User accounts (including authentication) are retrieved from LDAP. Keystone cannot modify or delete any user account: all editing has to be performed at LDAP server side.

Tenants are still stored at Keystone (as distinct from OpenStack implementation that stores them in LDAP).

Installation

Issue:

# yum install -y keystone-ldap

Configuration

Login as root to your system and configure it.
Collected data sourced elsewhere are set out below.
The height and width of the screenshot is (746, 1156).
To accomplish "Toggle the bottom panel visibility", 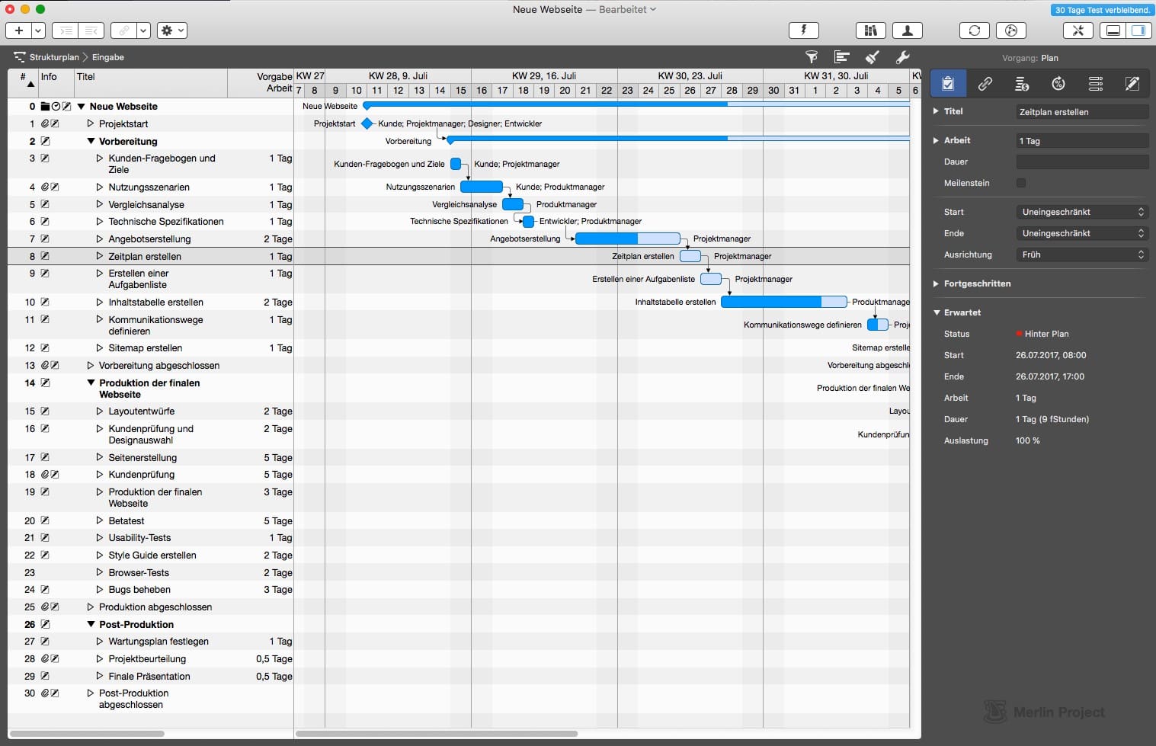I will [x=1113, y=30].
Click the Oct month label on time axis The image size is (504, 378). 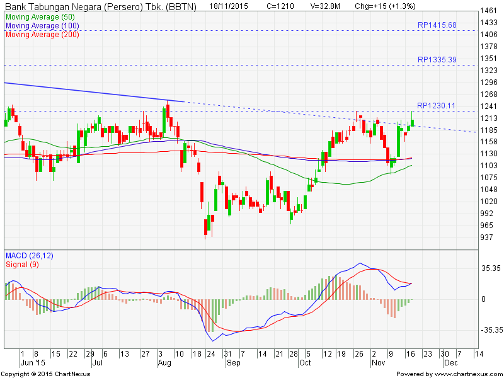[x=306, y=364]
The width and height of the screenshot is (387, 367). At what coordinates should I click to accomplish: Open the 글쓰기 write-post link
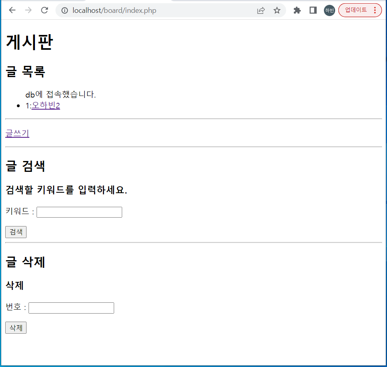[x=17, y=133]
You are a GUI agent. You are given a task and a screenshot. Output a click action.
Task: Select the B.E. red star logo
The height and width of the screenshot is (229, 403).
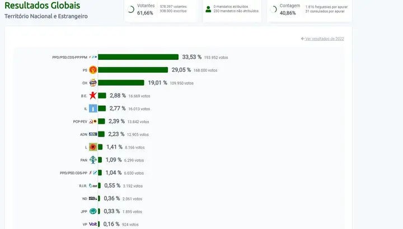coord(93,96)

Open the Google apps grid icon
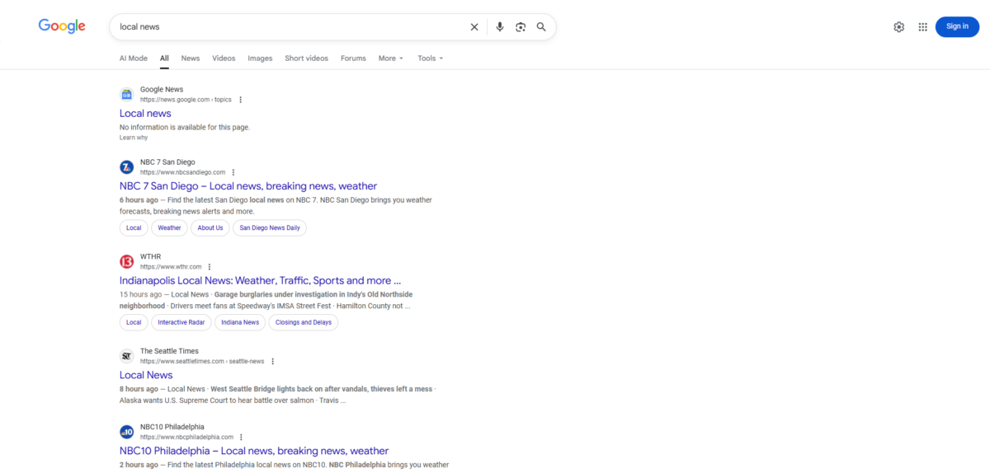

Edit /etc/keystone/keystone.conf.

  1. Change identity.driver:

    [identity]
    driver = keystone_ldap.core.Identity
    
  2. Provide LDAP-specific information:

    [ldap]
    # URL of the organization’s LDAP server to query for
    # user information and group membership from
    url = ldap://<ldap server>
    
    # username to bind to the LDAP server with.
    # For an anonymous connection, set to empty string
    user = <user name>
    
    # password for the user identified by ldap.user
    password = <user password>
    
    # root of the tree containing all user accounts
    user_tree_dn = dc=mycompany,dc=net
    
    # root of the tree containing all group records
    group_tree_dn = ou=groups,dc=mycompany,dc=net
    
    # object class to recognize user records, e.g.,
    # person, organizationalPerson, or inetOrgPerson
    user_objectclass = organizationalPerson
    
    # attribute that will be used as user login name by
    # OpenStack and Focus
    user_name_attribute = sAMAccountName
    
    # attribute that will be used to build user's DN
    # like uid=admin,dc=mycompany,dc=net or
    # cn=admin,dc=mycompany,dc=net
    user_id_attribute = cn
    
    # name of systenant (its and only its users are
    # treated as Admins)
    systenant = systenant
    

For RFC 2307, you may set:

user_objectclass = organizationalPerson
user_name_attribute = uid
user_id_attribute = uid
systenant = systenant

For Active Directory, you may omit group_tree_dn and set:

user_objectclass = organizationalPerson
user_name_attribute = sAMAccountName
user_id_attribute = cn
systenant = systenant

Now run a simple script to reconfigure Altai. The script takes two options: admin-login-name and admin-login-password:

# keystone-ldap-configure admin secret

Smoke Testing

Run on keystone's host:

# curl localhost:35357/v2.0/users -H "x-auth-token: $(grep '^admin_token' /etc/keystone/keystone.conf | cut -d = -f 2)" | python -mjson.tool

You should see a list of users known by LDAP. The request is performed with admin_token stored in /etc/keystone/keystone.conf, so, you need not to provide a password.

Example:

{
    "users": [
        {
            "email": "[email protected]",
            "enabled": true,
            "fullName": "Admin Admin",
            "id": "QWRtaW4gQWRtaW4=",
            "memberOf": [
                "altai_administrators"
            ],
            "name": "altai_administrator"
        },
        {
            "email": "[email protected]",
            "enabled": false,
            "fullName": "First User",
            "id": "Rmlyc3QgVXNlcg==",
            "memberOf": [
                "altai_test",
                "altai_ad_poc"
            ],
            "name": "altai_user1"
        },
        {
            "email": "[email protected]",
            "enabled": true,
            "fullName": "Second User",
            "id": "U2Vjb25kIFVzZXI=",
            "memberOf": [
                "altai_test",
                "altai_ad_poc"
            ],
            "name": "altai_user2"
        },
        {
            "enabled": true,
            "fullName": "sys user",
            "id": "c3lzIHVzZXI=",
            "memberOf": [
                "altai_administrators"
            ],
            "name": "_system"
        }
    ]
}

Troubleshooting

Ensure that DEFAULT.debug is True at /etc/keystone/keystone.conf and look at /var/log/keystone/keystone.log.